◆ **Aim**:
Please pull out each line of the data below that contains the word "agent". Letter case matters.

◆ **Supplied records**:
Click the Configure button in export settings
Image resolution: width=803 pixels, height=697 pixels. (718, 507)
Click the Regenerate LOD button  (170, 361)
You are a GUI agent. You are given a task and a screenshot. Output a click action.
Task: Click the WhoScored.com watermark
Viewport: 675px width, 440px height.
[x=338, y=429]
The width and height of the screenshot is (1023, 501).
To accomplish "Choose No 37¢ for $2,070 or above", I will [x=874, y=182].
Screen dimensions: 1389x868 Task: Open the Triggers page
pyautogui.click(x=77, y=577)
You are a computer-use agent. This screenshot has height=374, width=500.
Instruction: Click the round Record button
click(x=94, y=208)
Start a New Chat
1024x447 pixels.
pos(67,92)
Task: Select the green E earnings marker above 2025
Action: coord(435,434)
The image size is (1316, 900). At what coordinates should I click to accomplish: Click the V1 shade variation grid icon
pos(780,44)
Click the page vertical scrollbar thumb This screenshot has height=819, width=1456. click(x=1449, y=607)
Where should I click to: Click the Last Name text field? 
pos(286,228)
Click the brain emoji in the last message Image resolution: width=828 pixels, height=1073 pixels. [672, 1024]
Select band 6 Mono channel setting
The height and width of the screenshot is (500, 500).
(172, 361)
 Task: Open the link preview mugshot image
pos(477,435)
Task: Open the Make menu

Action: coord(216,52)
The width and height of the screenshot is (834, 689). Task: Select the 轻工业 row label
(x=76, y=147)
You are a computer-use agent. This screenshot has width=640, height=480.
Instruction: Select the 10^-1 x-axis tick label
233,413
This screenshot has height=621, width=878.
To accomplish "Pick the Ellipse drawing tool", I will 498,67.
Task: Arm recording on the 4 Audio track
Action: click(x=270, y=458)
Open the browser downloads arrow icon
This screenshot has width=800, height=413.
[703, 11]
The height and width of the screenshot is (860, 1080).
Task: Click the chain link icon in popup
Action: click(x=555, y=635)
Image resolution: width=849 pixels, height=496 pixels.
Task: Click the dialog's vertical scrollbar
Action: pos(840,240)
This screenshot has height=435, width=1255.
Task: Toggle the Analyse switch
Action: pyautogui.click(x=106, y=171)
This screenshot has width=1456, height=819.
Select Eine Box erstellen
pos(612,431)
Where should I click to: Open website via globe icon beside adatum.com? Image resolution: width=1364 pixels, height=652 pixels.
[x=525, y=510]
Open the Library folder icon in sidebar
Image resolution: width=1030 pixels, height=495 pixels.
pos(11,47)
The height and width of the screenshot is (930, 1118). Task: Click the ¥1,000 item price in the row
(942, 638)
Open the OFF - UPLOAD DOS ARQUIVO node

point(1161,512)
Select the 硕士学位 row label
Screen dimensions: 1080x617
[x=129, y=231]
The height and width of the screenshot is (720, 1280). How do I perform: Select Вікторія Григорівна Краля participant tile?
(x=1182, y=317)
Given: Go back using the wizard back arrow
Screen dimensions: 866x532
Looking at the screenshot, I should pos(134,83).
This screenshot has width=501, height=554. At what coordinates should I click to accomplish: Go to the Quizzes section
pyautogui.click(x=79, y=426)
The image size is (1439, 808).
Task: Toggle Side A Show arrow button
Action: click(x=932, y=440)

◆ **Task solution**:
You are a GUI agent. You are given a task and a screenshot. Output a click action.
You are a computer-use agent. This screenshot has height=374, width=500.
You are a computer-use agent. This screenshot has width=640, height=480.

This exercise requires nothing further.